3月3日まで避難所だった田鶴浜体育館は駅から12分ほど。試合開始の3時間前だが、すでに多くの人で賑わっていた。周りには飲食店がテントを出ており、今回が地震後、初めての再開という店もあった。朝から何も食べてなかったので、かに汁とブリの串焼き、焼き牡蠣をいただいたが、どれもおいしかった。
「おかえり」。そして「ただいま」
田鶴浜体育館は小さな体育館で、「立ち見を入れても700人で満員」というプロバスケの公式戦を開催する施設ではなかったが、地震の被害を修理し、バスケットのリングは七尾総合市民体育館から運び、試合の準備は体育館を管理するスタッフや住民が手伝うことで開催が可能となった。
体育館の運営責任者である、”田鶴浜スポーツクラブ”の会長・柘植 英一さんは、試合前のコート上での挨拶で、チームに向かって「おかえり!」と呼びかけ、「年明けから、夢のような出来事が2つありました。

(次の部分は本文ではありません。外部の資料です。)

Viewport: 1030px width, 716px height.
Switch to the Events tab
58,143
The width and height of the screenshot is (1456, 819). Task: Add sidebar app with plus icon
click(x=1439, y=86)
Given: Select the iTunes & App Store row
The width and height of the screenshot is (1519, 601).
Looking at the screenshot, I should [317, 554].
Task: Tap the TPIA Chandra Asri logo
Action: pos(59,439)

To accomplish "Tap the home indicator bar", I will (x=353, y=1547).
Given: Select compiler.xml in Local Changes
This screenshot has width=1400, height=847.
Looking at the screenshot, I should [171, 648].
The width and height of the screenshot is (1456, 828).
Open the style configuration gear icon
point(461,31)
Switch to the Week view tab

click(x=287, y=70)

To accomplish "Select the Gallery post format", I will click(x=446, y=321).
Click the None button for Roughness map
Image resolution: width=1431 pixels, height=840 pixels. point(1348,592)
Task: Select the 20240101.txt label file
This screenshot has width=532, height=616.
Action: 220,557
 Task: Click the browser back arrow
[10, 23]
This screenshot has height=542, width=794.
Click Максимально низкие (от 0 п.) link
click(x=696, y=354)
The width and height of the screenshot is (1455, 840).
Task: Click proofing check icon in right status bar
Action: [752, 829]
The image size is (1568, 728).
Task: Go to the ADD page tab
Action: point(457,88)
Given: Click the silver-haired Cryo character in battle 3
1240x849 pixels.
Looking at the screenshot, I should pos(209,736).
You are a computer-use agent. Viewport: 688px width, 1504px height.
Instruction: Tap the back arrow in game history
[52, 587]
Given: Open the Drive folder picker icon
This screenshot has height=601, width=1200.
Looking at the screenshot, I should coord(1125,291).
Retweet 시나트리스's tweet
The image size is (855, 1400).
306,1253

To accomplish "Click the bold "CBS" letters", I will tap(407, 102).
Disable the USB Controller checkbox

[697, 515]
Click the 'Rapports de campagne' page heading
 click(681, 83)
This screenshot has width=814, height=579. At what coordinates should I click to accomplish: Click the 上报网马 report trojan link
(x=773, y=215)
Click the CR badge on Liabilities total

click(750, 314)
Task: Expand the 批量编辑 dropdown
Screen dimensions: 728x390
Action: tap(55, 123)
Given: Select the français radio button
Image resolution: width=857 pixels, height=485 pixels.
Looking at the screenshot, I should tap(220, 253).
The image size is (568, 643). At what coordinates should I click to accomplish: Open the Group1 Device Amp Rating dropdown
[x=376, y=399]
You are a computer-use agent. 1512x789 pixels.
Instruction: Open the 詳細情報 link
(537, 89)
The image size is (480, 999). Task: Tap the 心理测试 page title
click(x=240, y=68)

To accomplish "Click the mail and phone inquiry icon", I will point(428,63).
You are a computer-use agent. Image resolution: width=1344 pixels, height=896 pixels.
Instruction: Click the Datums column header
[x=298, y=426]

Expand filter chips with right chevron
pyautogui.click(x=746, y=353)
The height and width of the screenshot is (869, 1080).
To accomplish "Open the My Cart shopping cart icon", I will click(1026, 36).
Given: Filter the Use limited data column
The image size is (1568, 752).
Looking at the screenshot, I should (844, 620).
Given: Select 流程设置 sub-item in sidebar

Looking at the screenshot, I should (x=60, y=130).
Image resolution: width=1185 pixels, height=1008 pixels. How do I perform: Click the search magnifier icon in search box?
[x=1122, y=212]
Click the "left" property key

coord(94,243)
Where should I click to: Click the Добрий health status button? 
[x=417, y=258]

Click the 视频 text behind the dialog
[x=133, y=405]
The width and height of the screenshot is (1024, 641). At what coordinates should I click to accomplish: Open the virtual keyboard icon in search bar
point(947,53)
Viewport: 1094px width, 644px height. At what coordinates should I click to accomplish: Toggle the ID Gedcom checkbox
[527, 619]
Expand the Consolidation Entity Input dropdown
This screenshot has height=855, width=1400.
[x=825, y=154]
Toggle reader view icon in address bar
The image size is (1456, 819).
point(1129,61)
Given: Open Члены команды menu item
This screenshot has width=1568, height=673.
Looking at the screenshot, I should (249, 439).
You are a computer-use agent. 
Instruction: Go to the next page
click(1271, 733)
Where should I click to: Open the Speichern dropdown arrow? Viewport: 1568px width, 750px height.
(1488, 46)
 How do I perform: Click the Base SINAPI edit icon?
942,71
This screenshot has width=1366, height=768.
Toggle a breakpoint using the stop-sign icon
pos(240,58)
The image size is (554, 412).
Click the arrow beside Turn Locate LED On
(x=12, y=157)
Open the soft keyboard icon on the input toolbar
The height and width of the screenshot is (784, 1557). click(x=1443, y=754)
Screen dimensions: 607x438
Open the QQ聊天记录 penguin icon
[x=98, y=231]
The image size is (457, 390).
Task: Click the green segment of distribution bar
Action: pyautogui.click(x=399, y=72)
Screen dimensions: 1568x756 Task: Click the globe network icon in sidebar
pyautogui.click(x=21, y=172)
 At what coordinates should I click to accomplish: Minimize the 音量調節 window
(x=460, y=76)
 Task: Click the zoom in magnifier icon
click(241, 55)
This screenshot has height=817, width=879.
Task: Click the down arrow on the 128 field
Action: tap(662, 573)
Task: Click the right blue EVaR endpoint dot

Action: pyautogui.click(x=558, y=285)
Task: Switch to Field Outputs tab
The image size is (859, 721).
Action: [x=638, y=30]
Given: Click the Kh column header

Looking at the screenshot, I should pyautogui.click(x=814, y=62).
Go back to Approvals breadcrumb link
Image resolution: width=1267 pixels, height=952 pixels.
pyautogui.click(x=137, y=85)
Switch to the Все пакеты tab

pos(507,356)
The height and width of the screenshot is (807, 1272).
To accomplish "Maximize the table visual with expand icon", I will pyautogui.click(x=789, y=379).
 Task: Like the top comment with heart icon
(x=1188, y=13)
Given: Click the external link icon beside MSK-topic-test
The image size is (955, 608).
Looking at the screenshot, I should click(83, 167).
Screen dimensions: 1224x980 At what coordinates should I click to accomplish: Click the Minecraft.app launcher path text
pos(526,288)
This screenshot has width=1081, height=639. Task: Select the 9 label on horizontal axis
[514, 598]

1つは能登半島地震。夢なら覚めてほしい。もう1つは金沢武士団がこんなに早く戻ってきてくれた。夢なら覚めないでほしい」と涙を浮かべた。
試合後、柘植さんに話を聞くと、「金沢武士団さんには本当によくしてもらった。被災してから選手たちは1ヶ月間、練習もできなかったのに、不満も言わずに炊き出しなどしてくれて、住民を励ましてくれた。そういうのをずっと見ていたので、感謝の言葉しかない」と語った。
そして、「1月一杯で金沢武士団が、白山市の体育館へ移動することになったので、挨拶をさせていただきました。その時は『いってらっしゃい』という言葉で送りましたが、復興するまで金沢武士団が、この体育館で練習することはないと思っていました。それがこんなに早く戻ってきてくれるとは、本当に夢にも思わなかった。それがうれしくて」と涙の理由を話してくれた。
この日に行われた”アースフレンズ東京Z”との試合は、主力の外国人選手を欠いた中、66-89で敗戦。翌7日のリーグ最終戦も67-86と連敗。金沢武士団は、田鶴浜のファンに勝利を届けることはできなかった。それでも柘植さんは、「勝ち負けに関係なく、最後まで全力でプレーしている姿が見られた。最後まで勝とう、みんなを元気づけようという気持ちがプレーに表れていた。見ていて本当にうれしかった」と喜んだ。